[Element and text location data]
________________________________________

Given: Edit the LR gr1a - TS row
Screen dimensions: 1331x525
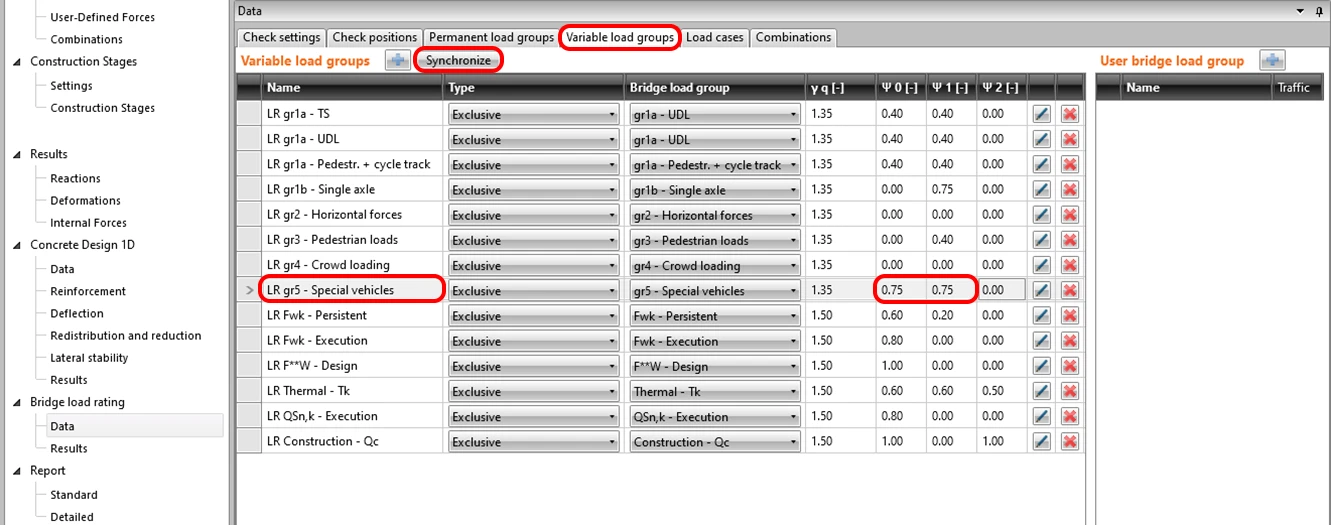Looking at the screenshot, I should point(1041,114).
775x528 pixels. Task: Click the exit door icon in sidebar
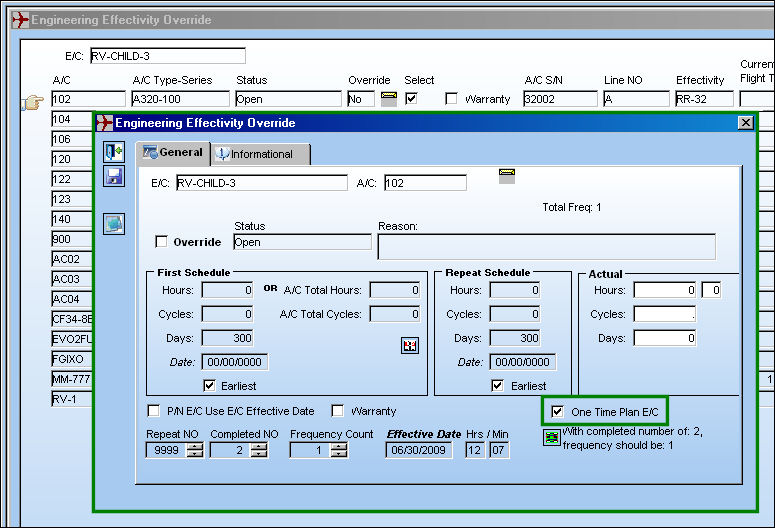pyautogui.click(x=114, y=152)
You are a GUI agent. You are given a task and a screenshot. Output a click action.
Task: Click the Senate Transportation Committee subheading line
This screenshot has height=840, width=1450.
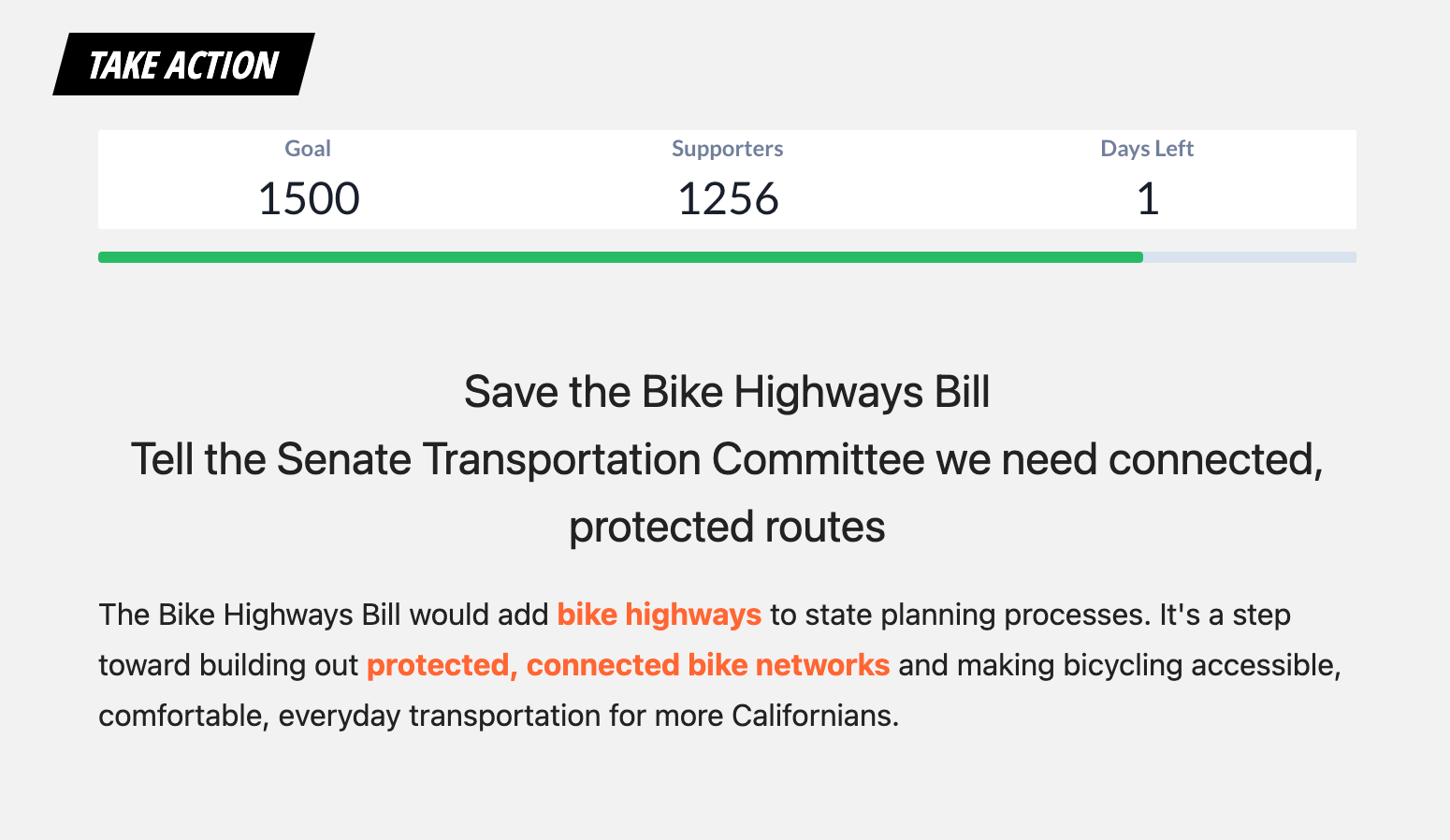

________________________________________

# What is expected:
Reproduce the data above verbatim, line for line, omitting the pictures.

# Written response:
Given: Edit the LR gr1a - TS row
Screen dimensions: 1331x525
Looking at the screenshot, I should point(1041,114).
775x528 pixels. Task: Click the exit door icon in sidebar
pyautogui.click(x=114, y=152)
You are a GUI agent. You are given a task and a screenshot. Output a click action.
Task: Click the Senate Transportation Committee subheading line
This screenshot has height=840, width=1450.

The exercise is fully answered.